Antoine Villard, un indépendant au service de l’art

Publié le 29/01/2019

Le marché aux grains, Gafa, Sud tunisien, par Antoine Villard.

B. Mahuet

Si Paris a attiré au cours des siècles de nombreux artistes, les autres régions sont, elles aussi, riches de créateurs authentiques souvent méconnus. Antoine Villard, né à Mâcon en 1867, est de ceux-là. Le musée des Ursulines souhaite faire découvrir son œuvre, dans une exposition réunissant 116 peintures, dessins et photographies qui révèlent son intéressante personnalité.

D’emblée, ce peintre apparaît comme un remarquable paysagiste qui, très vite, se détache de l’impressionnisme et se montre attentif tant à la nature qu’à l’architecture. Mais on ne saurait oublier les autres thèmes qui l’ont inspiré : portrait à l’huile ou graphite et encre de Chine, exécutés en une grande force du trait, révélateur de la présence du modèle ainsi que des natures mortes. Ses œuvres impressionnent par leur vigueur, leur vérité loin de la copie, leur invention telle Le Chou, énorme, volontairement disproportionné par rapport aux autres éléments de la composition, et d’esprit surréaliste. Chez cet artiste, la palette souvent ardente vibre entre ombre et lumière.

Antoine Villard effectue des études d’architectures à l’école des Beaux-Arts de Lyon, puis il décide, en 1888, de s’installer à Paris, conscient que l’effervescence créative est là. Ses vues de la capitale entrent en résonnance avec ses études et témoignent de son attrait pour les bâtiments : la Maison en reconstruction ou une Vue de Montmartre, prise à travers la fenêtre de son atelier. La matière est nourrie, onctueuse, la touche appuyée et la gamme colorée délicate. L’artiste n’est pas insensible au cubisme, à sa géométrie, sa rigueur. On en retrouve une légère influence dans son rendu des Chemins de fer de ceinture, œuvres réalisées en ocre foncé réveillé par la neige.

Ce peintre s’intègre fort bien dans le milieu artistique parisien ; il sera l’un des premiers collectionneurs du Douanier Rousseau. Dans les années 1907-1908, il voyage en Bretagne, peinte en des tonalités assez sombres traduisant la beauté âpre de cette région. Il communique la force des roches à Belle-Île-en-Mer et photographie avec parfois un effet dramatique.
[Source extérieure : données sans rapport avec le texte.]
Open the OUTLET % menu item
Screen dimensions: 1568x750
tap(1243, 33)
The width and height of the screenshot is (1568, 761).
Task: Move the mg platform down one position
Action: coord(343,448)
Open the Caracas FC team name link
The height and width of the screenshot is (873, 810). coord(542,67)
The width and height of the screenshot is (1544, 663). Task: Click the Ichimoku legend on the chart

Mais c’est à l’oasis de Gafsa, dans le sud tunisien, qu’il découvre la lumière. Il y est parti en 1912, grâce à une bourse de la société coloniale des artistes français. Ébloui par l’exubérance des couleurs, il réalise des paysages gorgés de soleil, lumineux, en des teintes blondes bien éloignées de ses œuvres précédentes. On le devine fasciné par les jardins, les arbres en fleurs, les chemins luxuriants ; il traduit l’atmosphère de l’oasis en une écriture libre et affirmée.

De retour à Paris, il se montre très actif et devient président du salon de l’art français et met en avant les jeunes artistes. Mais il n’oublie pas Mâcon et sa région, auxquels il demeure fort attaché. Dans les toiles qu’il peint alors, il expérimente la couleur qui apparaît aussi forte que l’architecture : toits, maisons sont toujours présents. L’influence cézanienne se lit dans ces tableaux structurés, et notamment dans les graphites et encre de Chine aux puissants contrastes dans lesquels il se révèle excellent dessinateur.

Les natures mortes et les intérieurs avec fenêtre ouverte s’avèrent aussi importants dans sa création. Antoine Villard aime l’expérimentation, la recherche et se montre intéressé par les objets les plus simples de la vie quotidienne qui, sous son pinceau, deviennent œuvres d’art. Cette exposition est réalisée avec la participation du musée de Cambrai qui présentera cette exposition de mai à septembre.